Listing for finding displayed items
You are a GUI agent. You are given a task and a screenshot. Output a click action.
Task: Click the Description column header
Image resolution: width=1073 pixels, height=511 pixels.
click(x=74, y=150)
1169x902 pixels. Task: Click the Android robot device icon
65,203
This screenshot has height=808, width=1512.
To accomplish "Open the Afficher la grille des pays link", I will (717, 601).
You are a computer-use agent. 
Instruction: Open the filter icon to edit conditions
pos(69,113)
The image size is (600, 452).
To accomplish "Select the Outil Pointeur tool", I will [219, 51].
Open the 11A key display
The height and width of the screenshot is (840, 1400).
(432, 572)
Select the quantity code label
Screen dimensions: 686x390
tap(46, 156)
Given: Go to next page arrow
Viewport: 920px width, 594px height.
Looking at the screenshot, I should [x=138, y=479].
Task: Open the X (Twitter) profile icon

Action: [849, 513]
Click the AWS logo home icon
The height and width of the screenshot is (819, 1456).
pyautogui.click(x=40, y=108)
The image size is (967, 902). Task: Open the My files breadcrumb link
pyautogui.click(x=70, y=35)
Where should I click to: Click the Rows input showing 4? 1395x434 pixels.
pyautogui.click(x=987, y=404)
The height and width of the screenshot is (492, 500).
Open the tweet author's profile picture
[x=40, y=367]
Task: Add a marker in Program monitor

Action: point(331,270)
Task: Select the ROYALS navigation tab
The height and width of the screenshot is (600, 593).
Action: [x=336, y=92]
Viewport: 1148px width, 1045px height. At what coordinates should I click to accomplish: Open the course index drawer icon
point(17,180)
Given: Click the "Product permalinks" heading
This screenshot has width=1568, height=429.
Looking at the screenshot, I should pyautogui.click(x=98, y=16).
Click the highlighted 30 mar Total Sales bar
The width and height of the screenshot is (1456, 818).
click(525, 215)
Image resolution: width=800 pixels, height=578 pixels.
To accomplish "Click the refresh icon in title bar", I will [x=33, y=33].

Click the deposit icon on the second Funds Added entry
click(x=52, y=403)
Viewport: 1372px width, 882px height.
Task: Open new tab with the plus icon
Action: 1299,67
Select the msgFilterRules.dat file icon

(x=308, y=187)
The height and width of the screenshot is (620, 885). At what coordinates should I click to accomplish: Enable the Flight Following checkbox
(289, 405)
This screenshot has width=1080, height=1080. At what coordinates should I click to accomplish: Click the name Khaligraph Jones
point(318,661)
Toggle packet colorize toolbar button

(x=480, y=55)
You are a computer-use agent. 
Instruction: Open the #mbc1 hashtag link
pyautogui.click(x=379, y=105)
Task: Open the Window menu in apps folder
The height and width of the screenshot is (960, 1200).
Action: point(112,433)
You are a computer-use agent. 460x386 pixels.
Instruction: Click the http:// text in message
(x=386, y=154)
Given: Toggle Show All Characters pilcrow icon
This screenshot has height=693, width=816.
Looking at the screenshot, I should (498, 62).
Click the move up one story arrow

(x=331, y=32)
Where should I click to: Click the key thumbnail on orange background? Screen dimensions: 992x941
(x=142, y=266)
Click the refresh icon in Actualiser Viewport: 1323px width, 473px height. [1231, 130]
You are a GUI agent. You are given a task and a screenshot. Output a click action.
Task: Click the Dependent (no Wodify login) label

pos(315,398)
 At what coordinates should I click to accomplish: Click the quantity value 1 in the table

WHAT IS ASKED = Render the stretch of the listing above from the line containing "Select the quantity code label" through the line containing "pyautogui.click(x=40, y=108)" as a JSON list of strings, one string per line, with blank lines left out.

FULL SOLUTION =
[
  "Select the quantity code label",
  "Screen dimensions: 686x390",
  "tap(46, 156)",
  "Given: Go to next page arrow",
  "Viewport: 920px width, 594px height.",
  "Looking at the screenshot, I should [x=138, y=479].",
  "Task: Open the X (Twitter) profile icon",
  "Action: [849, 513]",
  "Click the AWS logo home icon",
  "The height and width of the screenshot is (819, 1456).",
  "pyautogui.click(x=40, y=108)"
]